DATA EXTRACT:
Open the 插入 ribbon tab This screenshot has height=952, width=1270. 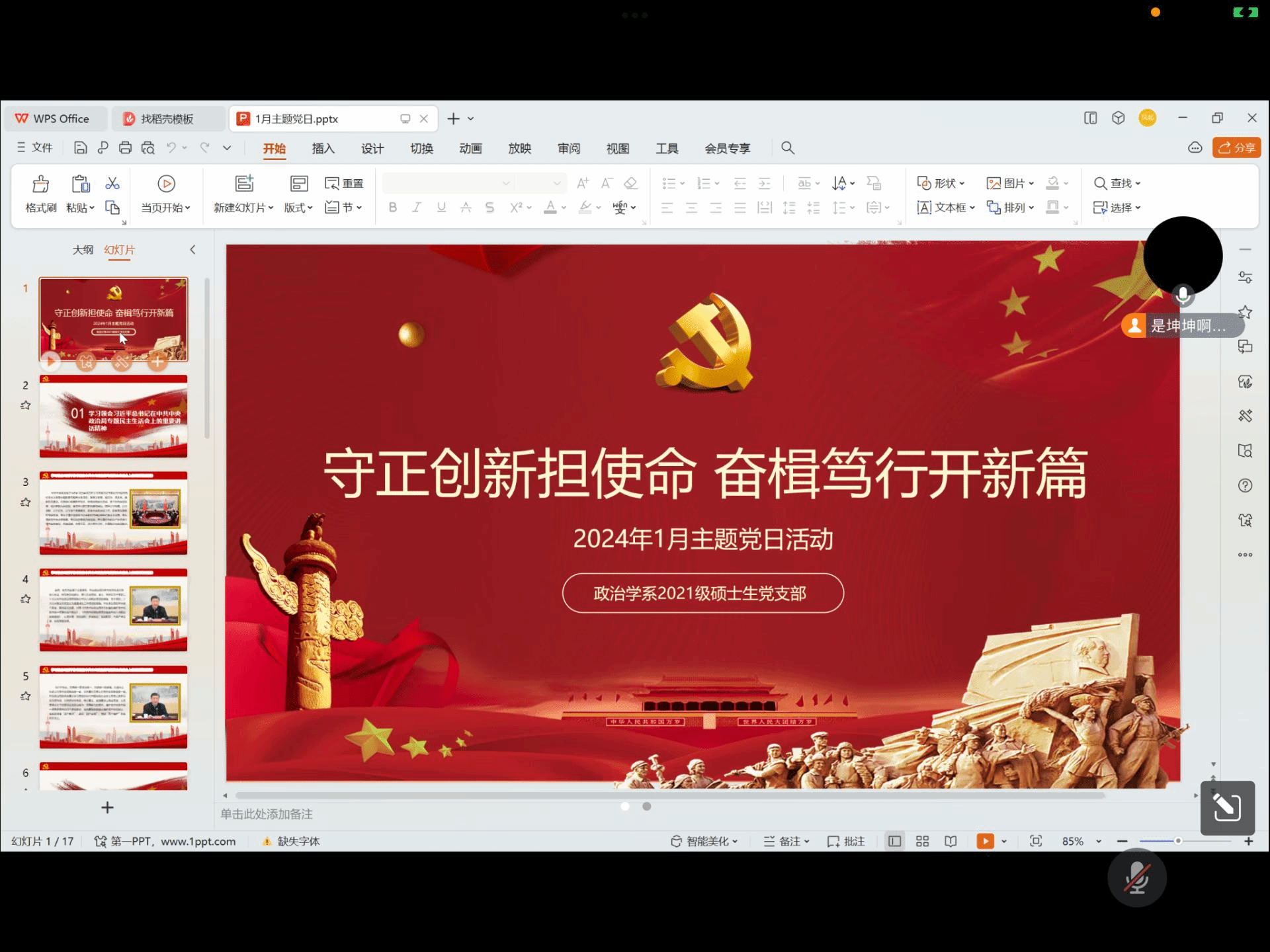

---

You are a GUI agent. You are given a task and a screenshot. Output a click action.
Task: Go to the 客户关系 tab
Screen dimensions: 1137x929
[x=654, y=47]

DESCRIPTION OF THE TASK:
Can you rewrite the rows between the line holding "You are a GUI" and the line holding "[x=654, y=47]", inclusive, with "GUI agent" replaced by "interface agent" and nothing else changed?

RESULT FOR THIS EXERCISE:
You are a interface agent. You are given a task and a screenshot. Output a click action.
Task: Go to the 客户关系 tab
Screen dimensions: 1137x929
[x=654, y=47]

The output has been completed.